ロボットで今度こそ世界へ
ロボットテクニカルコースに、普段は違う時間帯で通う二人がいつしかコンビに。
この夏で二度目の共同作品制作にチャレンジ!
黒坂知世(くろさか ともよ)さん
ロボットテクニカルコース・
LITALICOワンダー 渋谷
「習いごとの塾や合気道も好きだけど、LITALICOワンダーが一番好き」。習いごとがない日は古本屋に行って本を探すのがマイブーム。
片岡嗣葉(かたおか つぐは)さん
ロボットテクニカルコース・
LITALICOワンダー 渋谷
ブロック遊びと電車が好き。LITALICOワンダーのほか、サッカー、ピアノまで、習いごとに忙しい毎日。最近一人でもLITALICOワンダーに通えるように。
頭脳派×行動派 ロボット作りのユニット誕生
「分解するの好きなんだよね。基板もねじも集めて袋に入れて取っとくの。分解したらプラスチックごみにも出せるしね」。2年前壊れた時計を初めて分解して、その構造にワクワクした。大人顔負けの理知的でしっかりした口調の知世ちゃんは、小学6年生。ドライバーひとつで、壊れたDVDレコーダー、PC、プリンター…中身が気になるものは何でも分解してみた。そんな時、ママが持ってきたパンフレットを見て「ロボット作り」に興味を持ち、LITALICOワンダーに通うことに。
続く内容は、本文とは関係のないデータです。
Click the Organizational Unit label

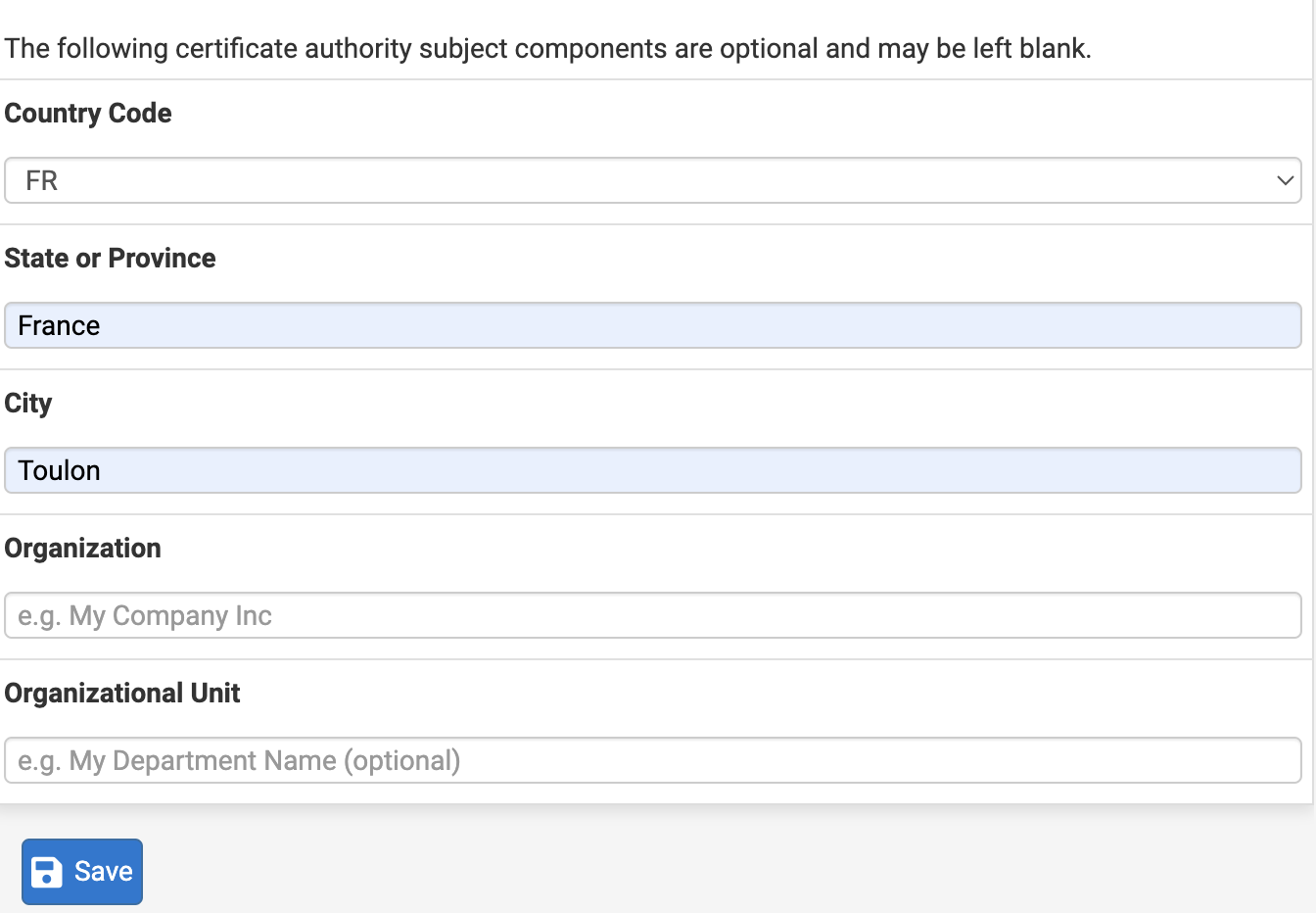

底なしの好奇心とずば抜けた集中力の持ち主、嗣葉(つぐは)くん。その集中力で、ブロック作りなら大作を2、3日かけて黙々と作り続けた。これを将来何かの役に立てることができたら…それがパパとママの願いだった。電車が大好きで、紙に自分だけの線路を描くのが好き。LITALICOワンダーへ通いはじめの頃は、授業中窓の外を走る電車を教室からずっと見ていたという。
頭脳派の知世ちゃんと行動派の嗣葉くん。
教室で出会った二人はいつからともなく、一緒にロボットを作るようになっていく。
“ロボット界のオリンピック” WROへの挑戦
世界中の小中高生が自分で自律型ロボットを製作し、プログラムで自動制御する技術を競い合う“ロボット界のオリンピック”、WRO(World Robot Olympiad)。2015年夏、二人はこれに挑戦した。テーマは「危険な環境での天然資源発掘作業の手助けになるロボット」。二人は、水圧が高い深海でも人が乗れ、人の手足に代わって作業を行う『しんかい6500』というロボットを仮定し製作。それをプレゼンテーションした。
嗣葉くんはとにかく作っては壊す。作って形ができるとなかなか壊せなくなるように思える部分も、あっさり崩してゼロから始める思い切りのよさは、持ち前の好奇心からだろうか。嗣葉くんのロボット製作を指揮し、思わず納得してしまう圧倒的な情報量の企画書を作り、プレゼンするのは知世ちゃんの役割。「多くの人の前でのプレゼンの練習でも物怖じしなかったのも、恥ずかしがり屋の低学年からは想像もできなかった」とママ。二人の力で、一人ではできないロボットが生まれていく。
見事予選大会を勝ち抜いた二人は全国大会へ。日本で約10組にまで残るも、惜しくも敗退。世界大会を目前に、嗣葉くんは一人泣き、知世ちゃんはしばらく落ち込んだ。
「絶対世界大会に行く」これからの二人
今年の夏、再び二人はWROに挑戦する。テーマは「リサイクル」。今回の世界大会の舞台はインド・ニューデリー。リベンジに燃える二人の照準はもちろん、世界大会。「遠隔操作できるロボットが作りたいんだよね」。口を揃えて構想中の原案を話す二人。まだこの世にないロボットをワクワクしながら空想する姿は、背丈より何倍も頼もしく思えた。
「人間の仕事がいずれロボットに代わる」というニュースを見て「私は作る方になるから」と言った知世ちゃん。
「紙とペンがあったら何ができると思う?」と聞きながら、ニヤリと「無限の可能性」と答える嗣葉くん。
二人の世界に挑む夏はもうすぐそこまで来ている。
WROへのイメージも膨らむ、知世ちゃんの愛読書
世界の理系少年少女が集まる科学のオリンピック「国際学生科学フェア」に挑む、研究に青春をかけた理系少年少女たちを描いたドキュメンタリー。習いごとの合間や時間があるときに読んでいるのだそう。437ページもの分厚い本を持ち歩き、ロボットコンテストへのイメージトレーニングも欠かさない、知世ちゃんらしさが凝縮されたような一冊。